AI is quietly doing to healthcare admin what it did to bank tellers and most people haven't noticed yet
Everyone is focused on ai replacing radiologists or diagnosing cancer, which makes for better headlines but theres transformation happening rn is in the back office .
Medical coding, prior authorizations, denial management nd clinical documentation were entire departments a decade ago,the kind of work that required specialized training, certification, and yrs of institutional knowledge. Ai is eating through all of it and the healthcare system is mostly just quietly letting it happen because the margin pressure is too severe to do anything else.
I run a small PT clinic and we switched to an ai assisted platform earlier this yr mostly bcoz our therapists were drowning in documentation. The scribe feature alone gave them back roughly 40 mins a day and thats one example at a tiny scale, multiplying that across every hospital system.the thing nobody really talks about is what this does to the people whose entire careers were built around navigating the complexity that AI just... removes. Medical billing was a skill specifically bcoz insurance rules were labyrinthine and inconsistent. When an AI can learn every payers quirks and apply them perfectly at scale, that skill stops being scarce.

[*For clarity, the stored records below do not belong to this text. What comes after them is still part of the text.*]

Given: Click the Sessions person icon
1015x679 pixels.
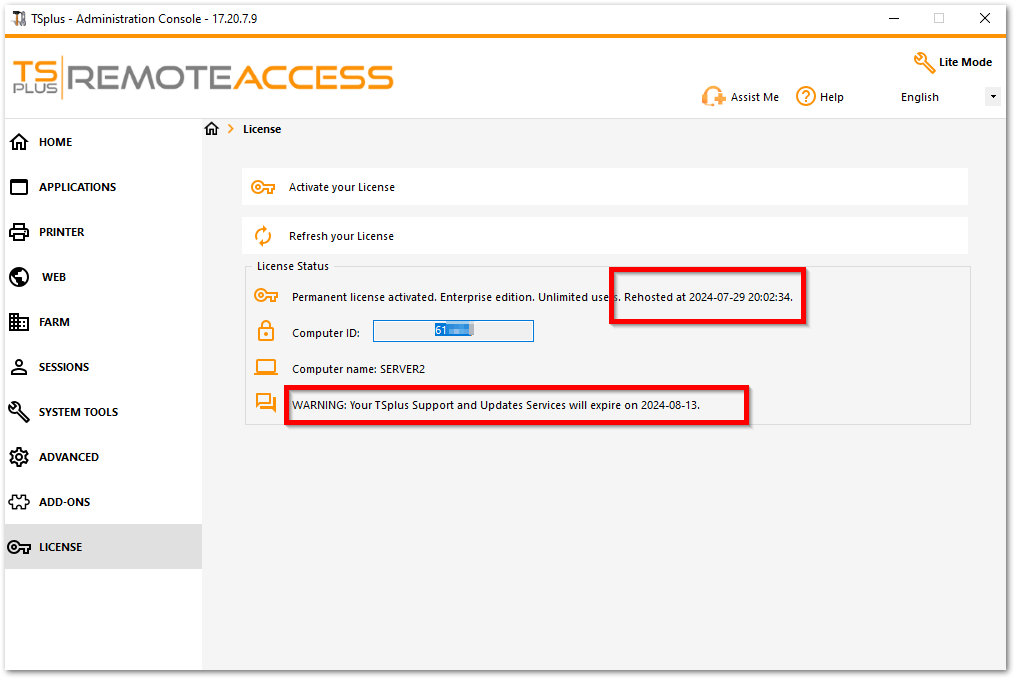Looking at the screenshot, I should point(19,367).
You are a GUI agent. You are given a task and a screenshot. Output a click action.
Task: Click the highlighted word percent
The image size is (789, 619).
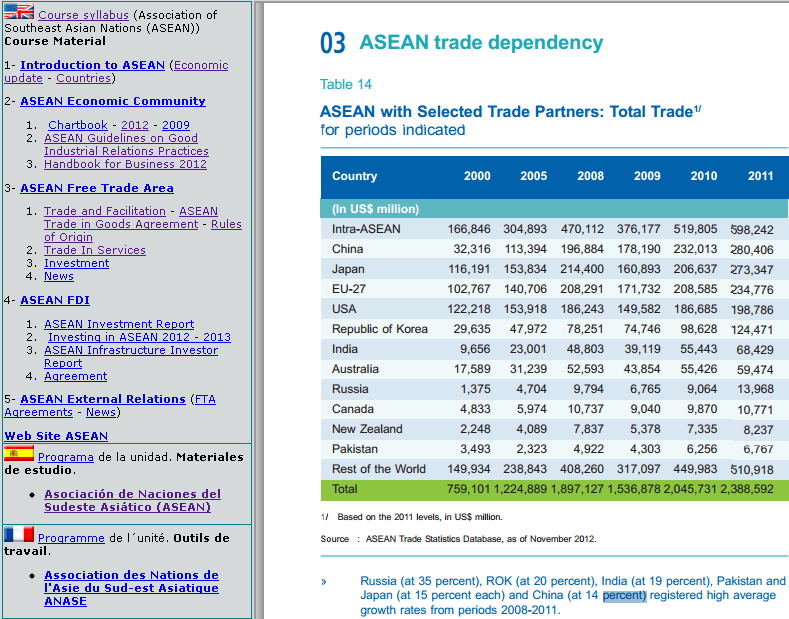pyautogui.click(x=624, y=595)
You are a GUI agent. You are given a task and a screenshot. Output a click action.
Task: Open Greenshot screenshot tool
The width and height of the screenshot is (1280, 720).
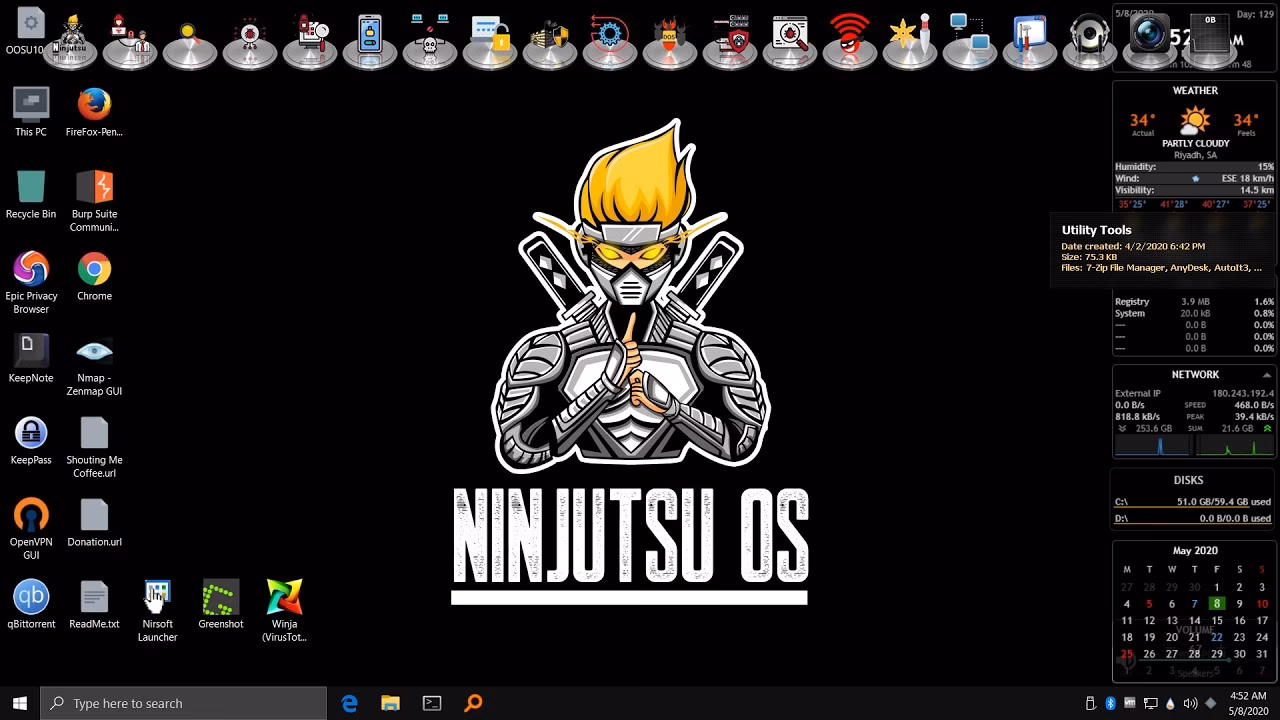[220, 598]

This isn't doom posting, i m unclear whether this is good or bad net net, less administrative friction probably means more of every healthcare dollar going toward actual care but theres a real human cost that isnt showing up in the efficiency metrics and its worth being honest about that.
is there anyone else is watching this in their industry , where the automation is less dramatic than a robot surgeon but just as structurally disruptive.